_Input data_:
· · · ·

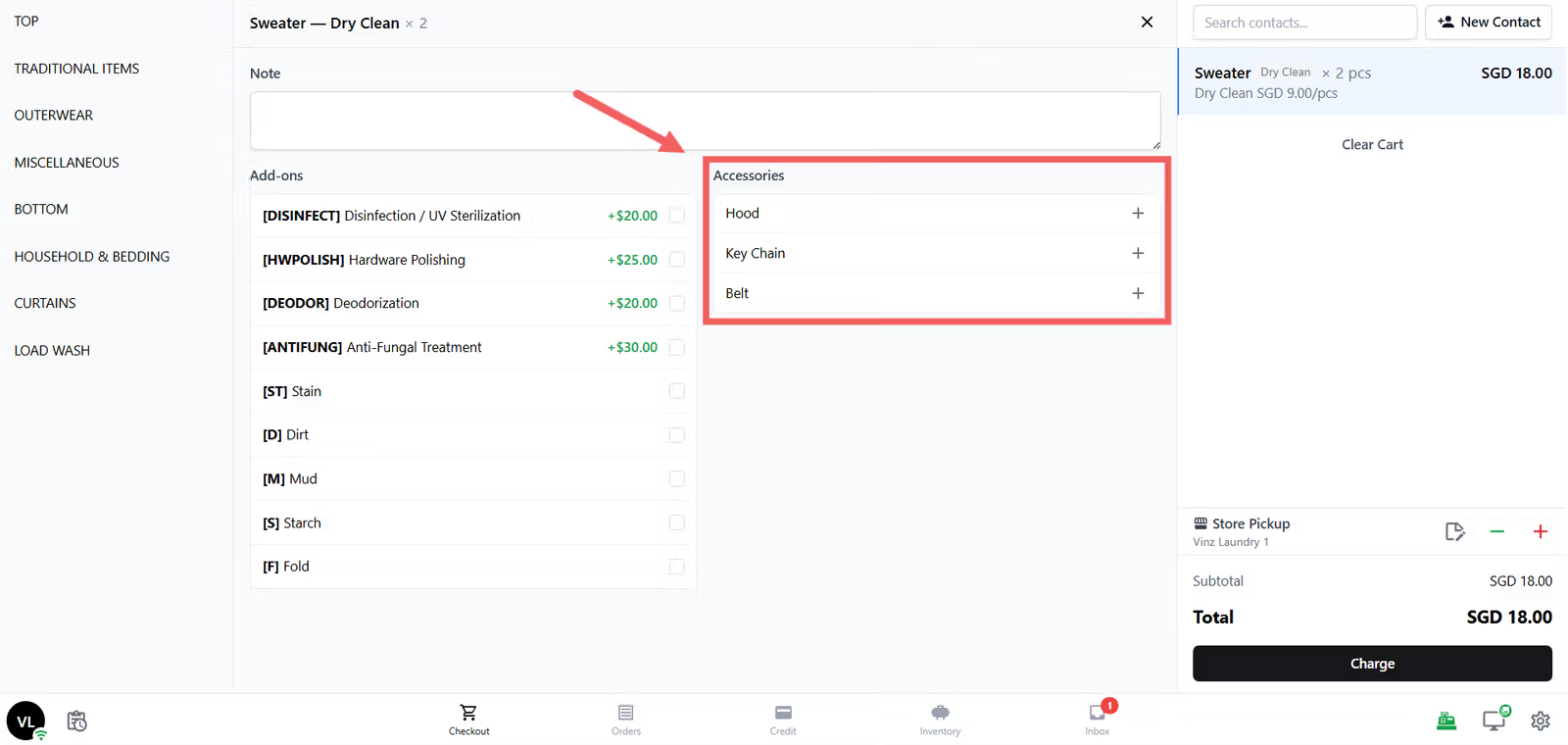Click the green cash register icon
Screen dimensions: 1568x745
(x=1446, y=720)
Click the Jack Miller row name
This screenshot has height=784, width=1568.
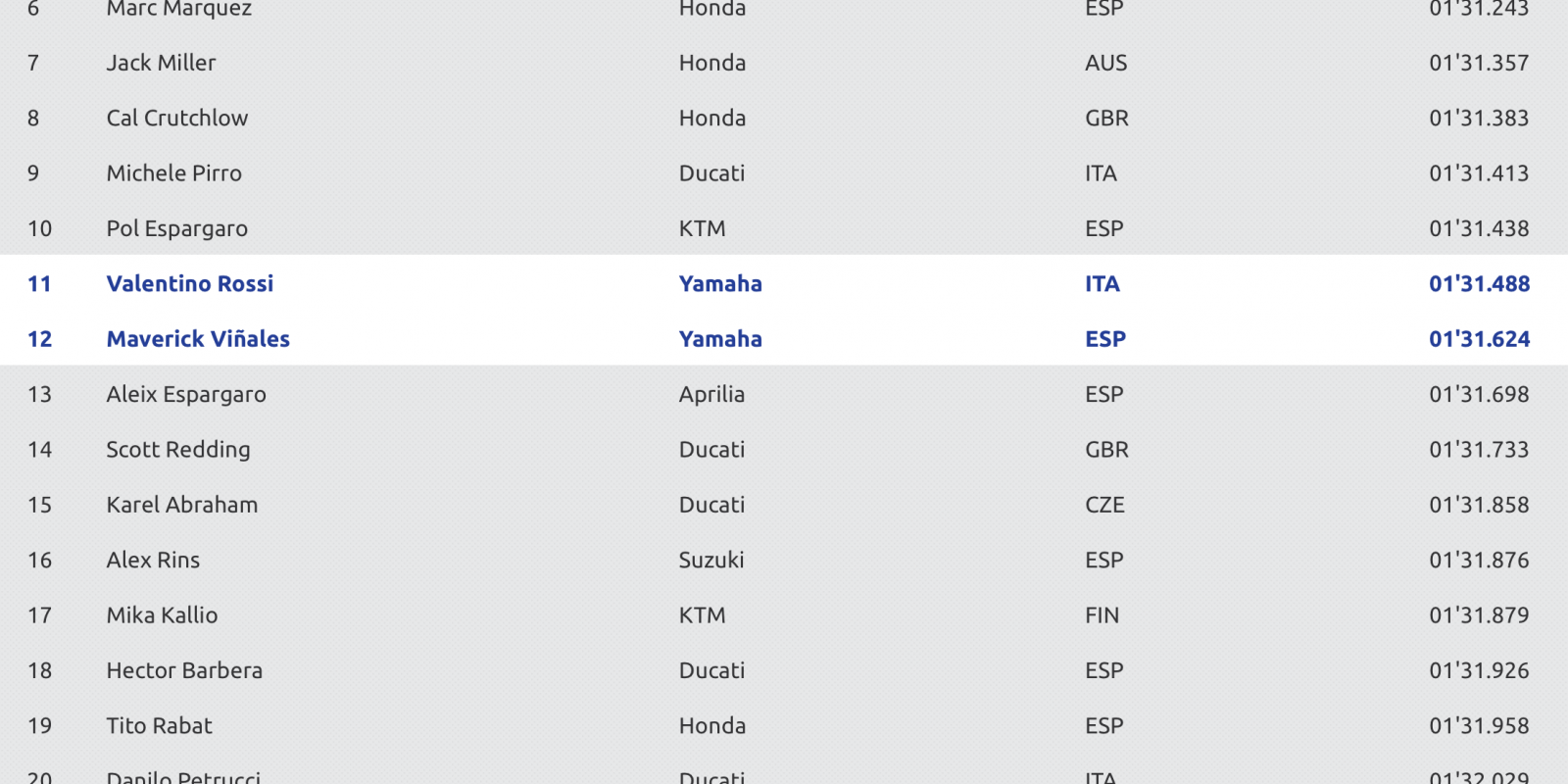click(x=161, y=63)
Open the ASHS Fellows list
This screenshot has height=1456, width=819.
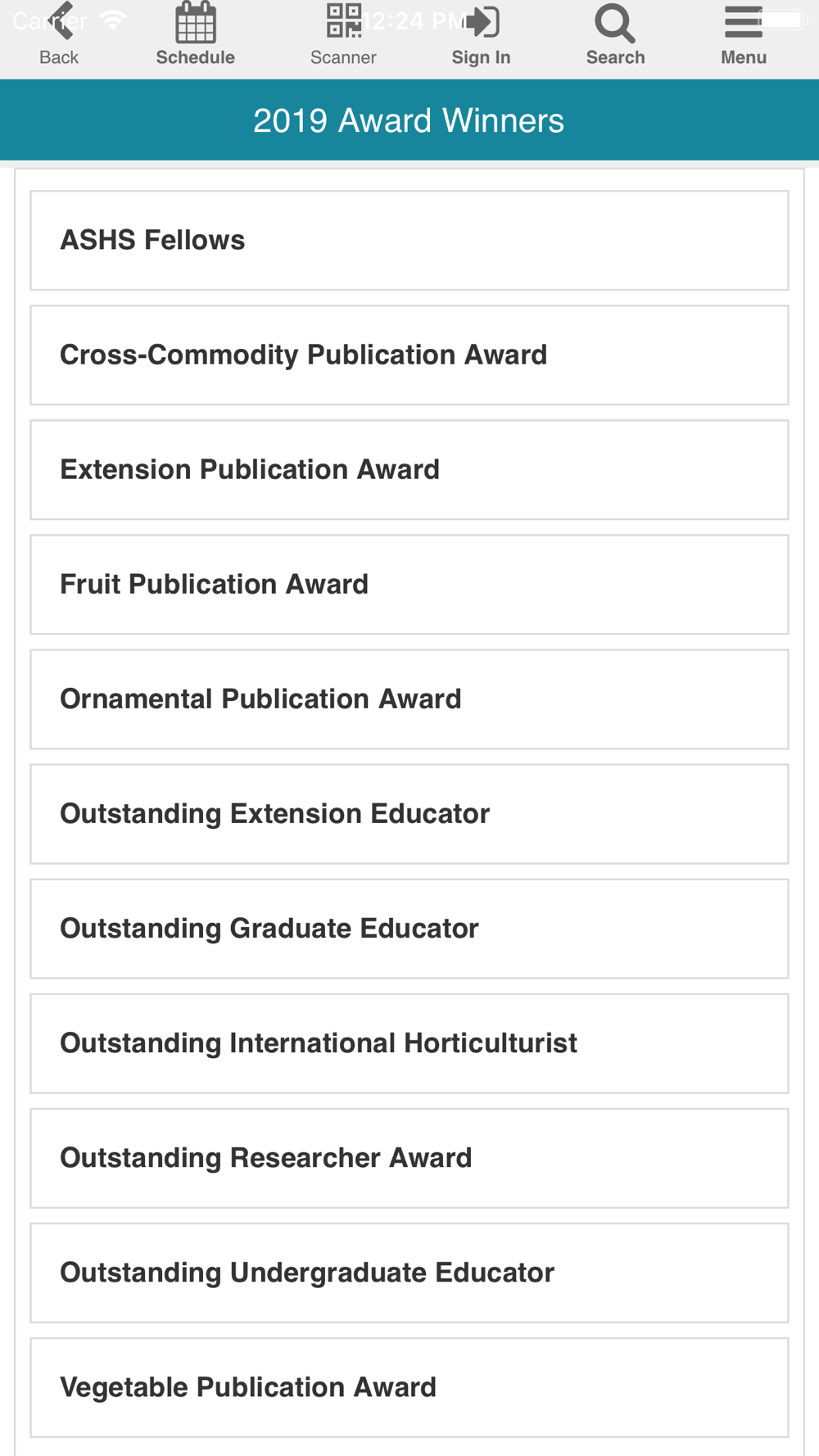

· · · ·

_Work required_:
Leave every picture out and print exactly the lines from the one that contains "Click the Jack Miller row name" through the last line of the material above.

_Exercise response_:
Click the Jack Miller row name
This screenshot has height=784, width=1568.
click(x=161, y=63)
Open the ASHS Fellows list
This screenshot has height=1456, width=819.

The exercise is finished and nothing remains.